> PROBLEM: Print the data exactly as written, but leave out each picture.

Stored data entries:

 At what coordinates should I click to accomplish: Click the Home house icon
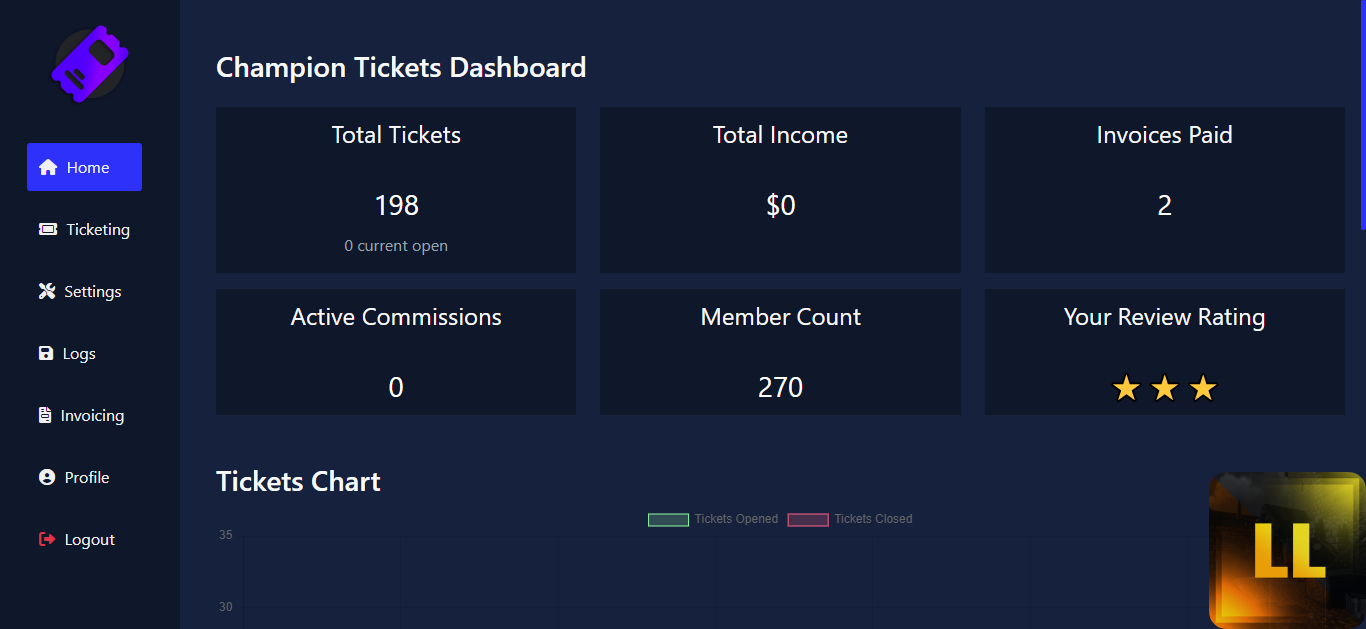point(48,167)
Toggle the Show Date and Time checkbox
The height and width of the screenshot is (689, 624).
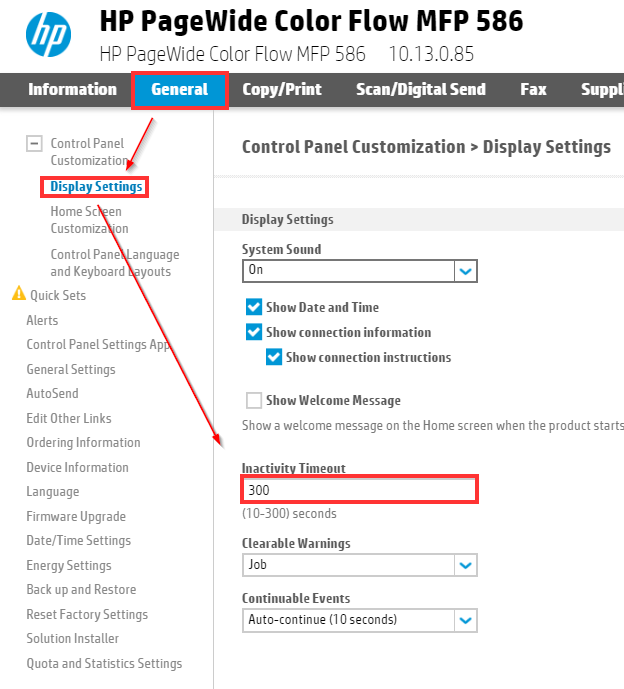point(254,307)
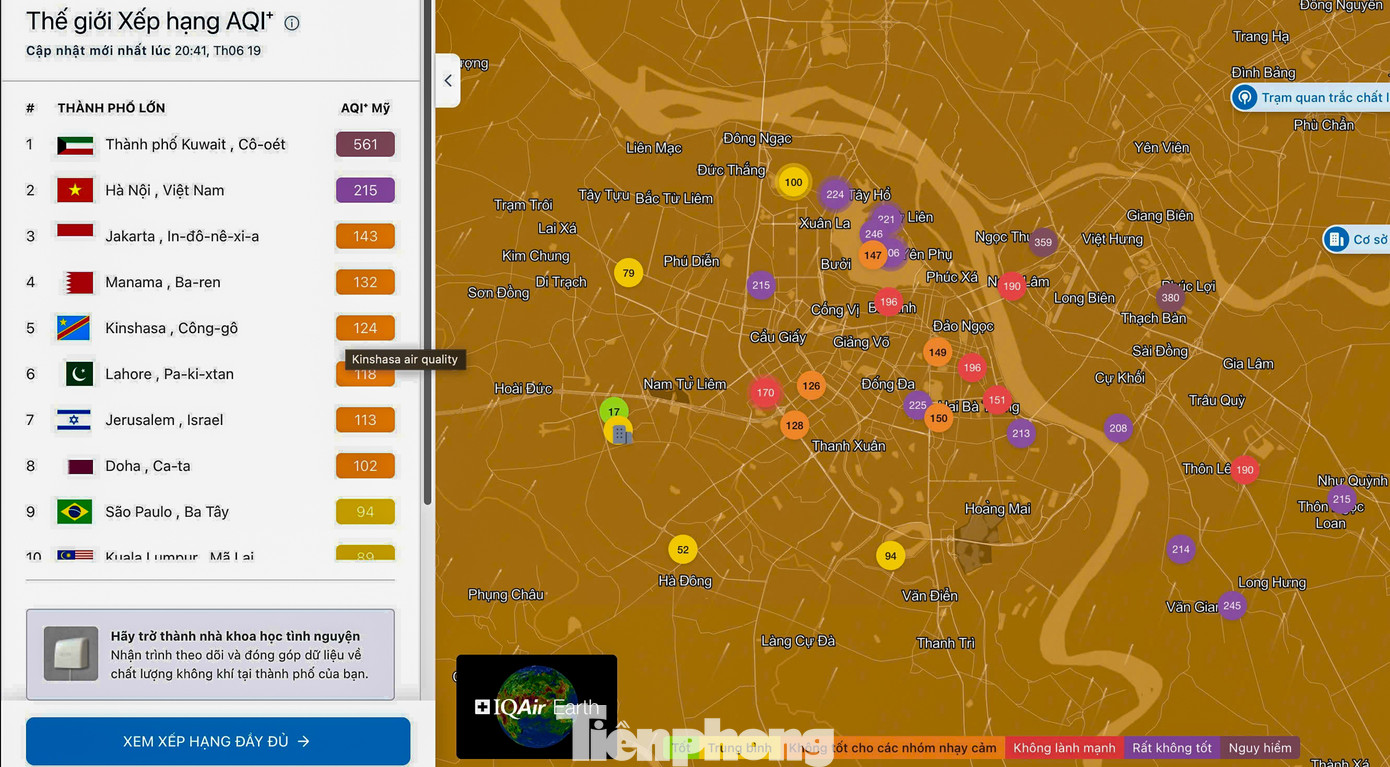Click the ranking list vertical scrollbar

[428, 250]
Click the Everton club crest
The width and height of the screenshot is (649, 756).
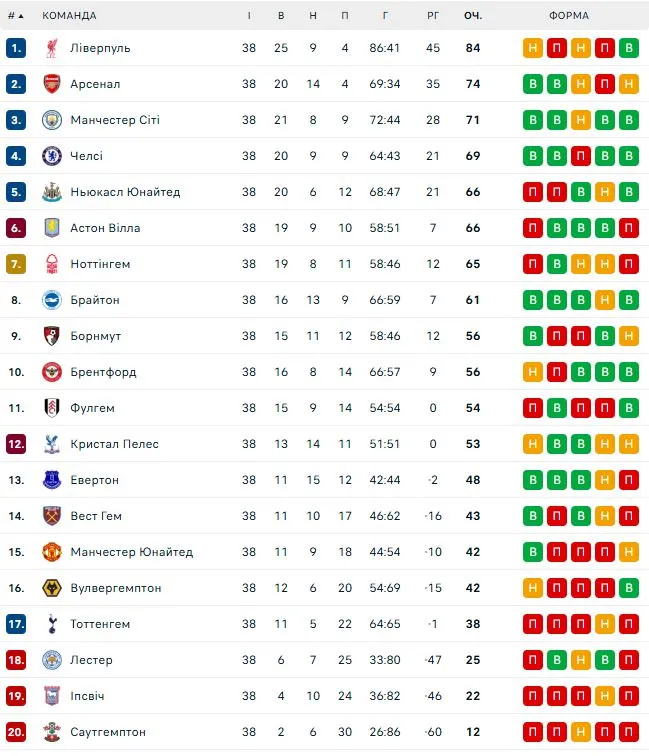click(x=52, y=480)
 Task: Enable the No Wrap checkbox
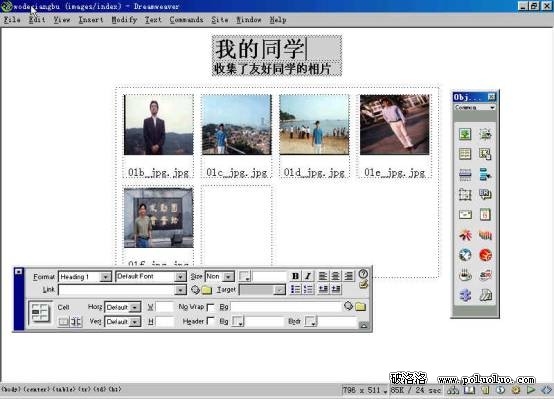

> RESPONSE AREA:
 At what coordinates should I click to accomplish: Click the Home house icon
point(48,167)
Toggle the Show Date and Time checkbox
The height and width of the screenshot is (689, 624).
point(254,307)
Click the ranking list vertical scrollbar

[428, 250]
Click the Everton club crest
The width and height of the screenshot is (649, 756).
click(x=52, y=480)
 Task: Enable the No Wrap checkbox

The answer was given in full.